A month later, the US issued an advisory, warning that the sophisticated hackers from North Korea are posing as IT freelancers to try and get employed.
It has now been revealed that the threat actors, who were led by the North Korean government-backed Lazarus group, used social engineering tactics to gain access. They infiltrated the Sky Mavis’ network by sending a PDF file with spyware to one of the firm’s employees.
The involvement of Lazarus in such a high-profile attack won’t be a surprise to many considering the group’s history and its sophistication.
Earlier in January this year, researchers from various crypto security firms reported that North Korean hackers have stolen $1.3 billion across different crypto exchanges in the world. The security researchers pointed at the Lazarus gang as the major suspect in the attack.
An Axie Infinity Employee Took The Bait
The report on the Axie hack shows that an ex-engineer at the company was used as bait by the threat actors. The employee thought that the job offer was a high-paying one from another major company. Although he didn’t do much to aid the hackers, merely opening the malware-infected PDF file was enough. But he went as far as providing more personal information which aided the threat actors. Additionally, the company used as the prospective employer did not even exist.
During the recruiting process, the ex-employee released vital personal details which the threat actors used to steal funds from the company.
According to Sky Mavis, its workers are constantly reporting threats on various social media channels by “advanced spear-phishing attacks.” But it was unfortunate that one employee, who no longer works for the company, became the bait for the attackers.
The Attackers Captured Five Validators
The Lazarus hackers are notorious for going after high-value targets with millions of revenues reported monthly. It is not surprising that the group went all-out against Axie Infinity. The play-to-earn game is a Pokemon-inspired game that earns nearly $15 million in revenue daily. The game, developed by Sky Mavis, records over a million players daily.
At the time of the attack, Axie Infinity had nine validators from its proof-of-authority, an Ethereum-based sidechain Ronin. The threat actor leveraged the access to infiltrate the infrastructure of Sky Mavis IT and accessed the validator nodes.

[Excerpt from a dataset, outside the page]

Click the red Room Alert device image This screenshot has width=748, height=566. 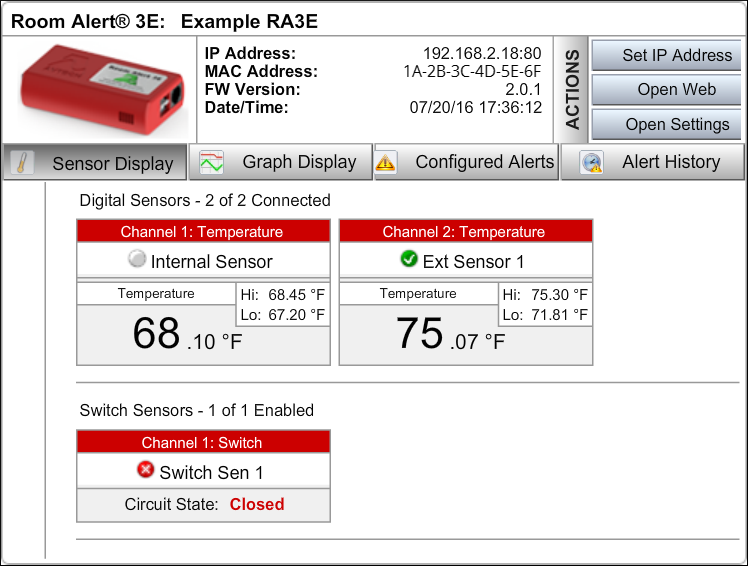coord(97,90)
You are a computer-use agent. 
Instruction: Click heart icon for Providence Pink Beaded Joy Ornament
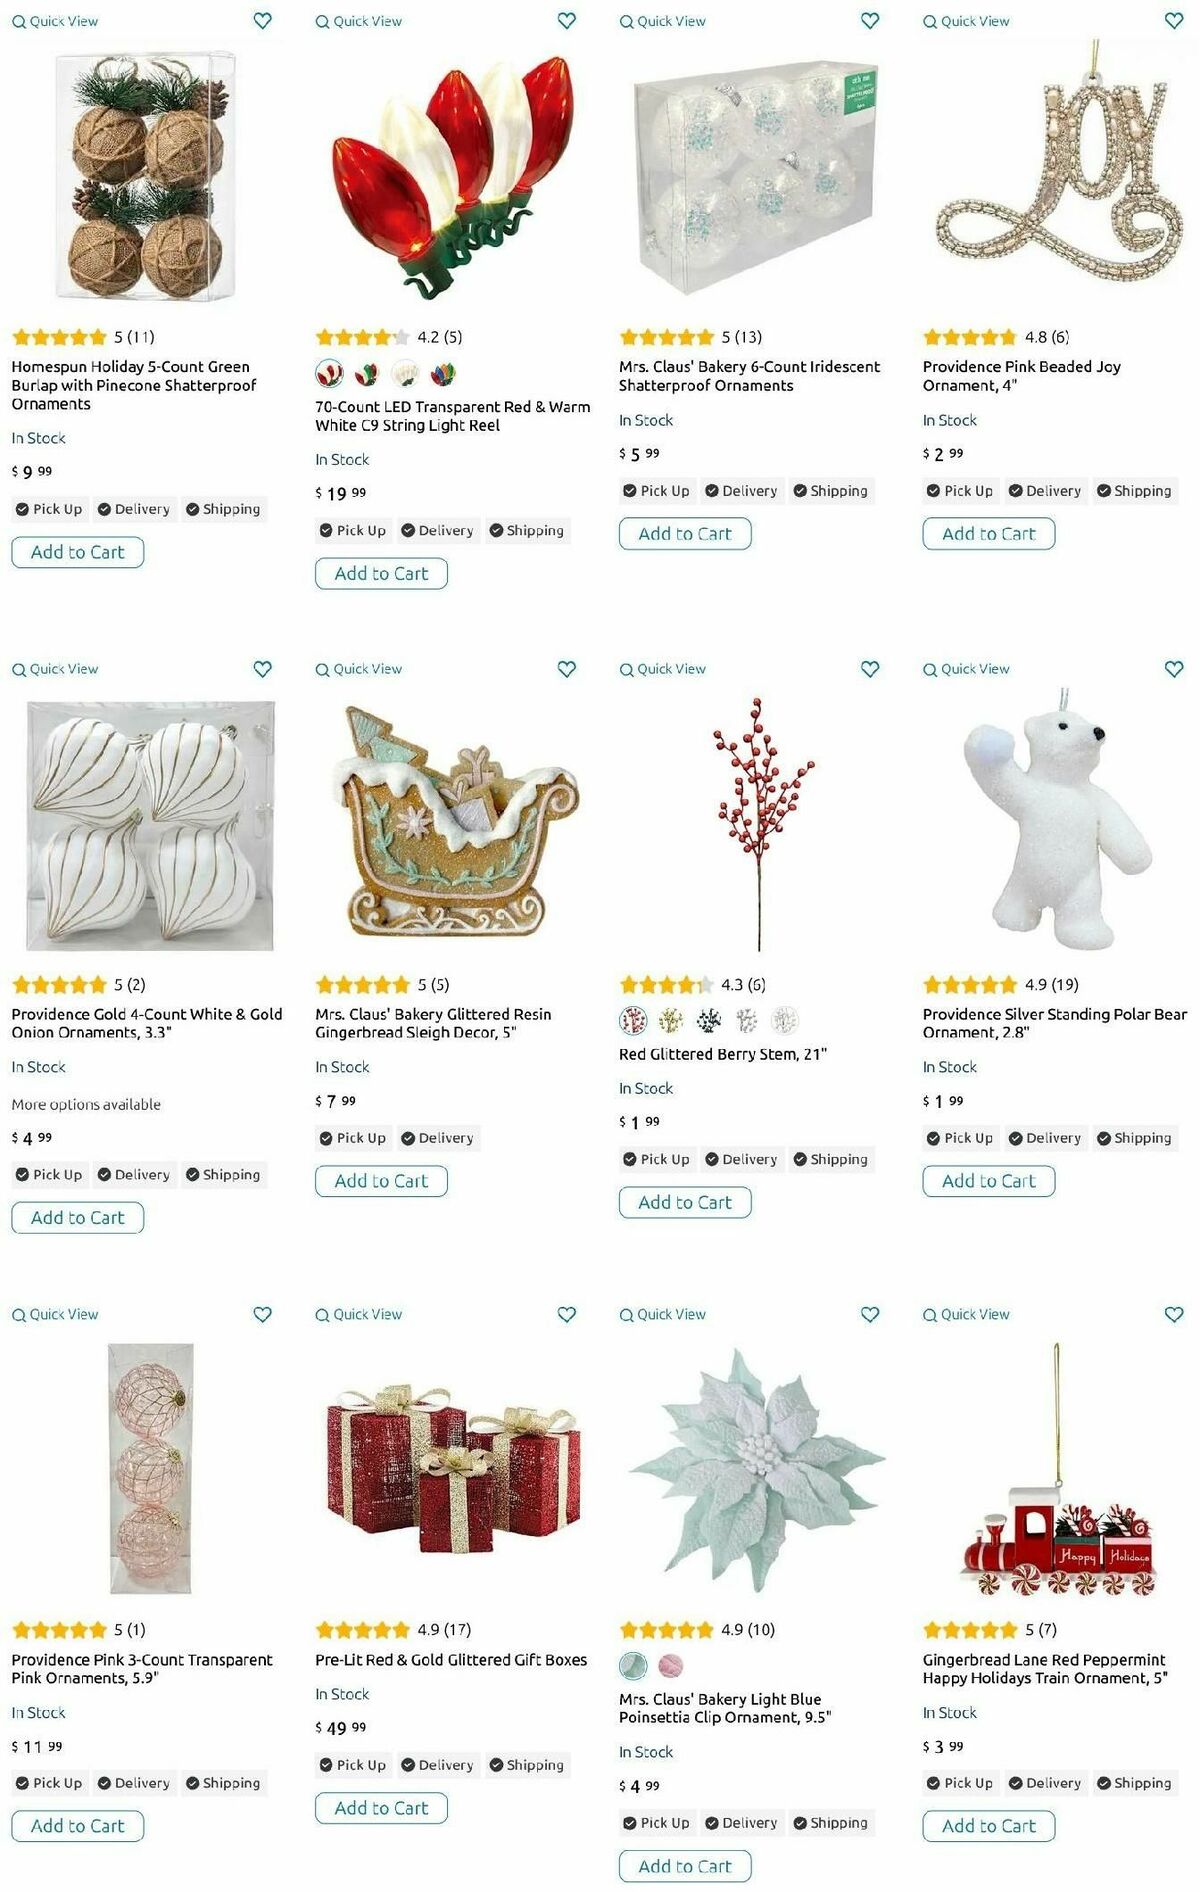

The attacker captured five of the nine validators to plant malware in the firm’s networks. The attackers were able to control 4 of the validators through the spyware-laced PDF, allowing them to access the community-run Axie (Decentralized Autonomous Organization) DAO. From there, they got hold of the fifth validator.
The Hackers Stole ETH And USDC From The Platform
After the hackers have infiltrated the platform, they stole 173,600 Ether (about $597 million at the time) and $25 million worth of USDC stablecoin, collectively stealing crypto worth about $625 million.
To improve security, the Ronin sidechain increased the number of validators to 11. On the other hand, Sky Mavis raised $150 million in a funding round to reimburse the players that lost funds due to the hack.
The US government has claimed that the infamous Lazarus hacking syndicate is responsible for the attack. This comes after a series of investigations and several other links to the group’s attack techniques in the past. Other researchers have also noted that the phishing attack pattern is synonymous with threat actors with a lot of resources and tools.
US Government Linked The Attack To Lazarus Group
It will not be the first time the Lazarus group has targeted the blockchain and crypto industry. But social media engineering attack is not the pattern the group has been known for. It is rare to see an attack carried out by a group using a particular phishing method.
The only other time such an attacking technique was linked to the group was in June 2020. Then, security researchers from internet security company ESET warned that the Lazarus group is using sophisticated recruiter scams to target LinkedIn users looking for jobs. The warning noted that the hackers are specifically targeting workers or those looking to work in military firms.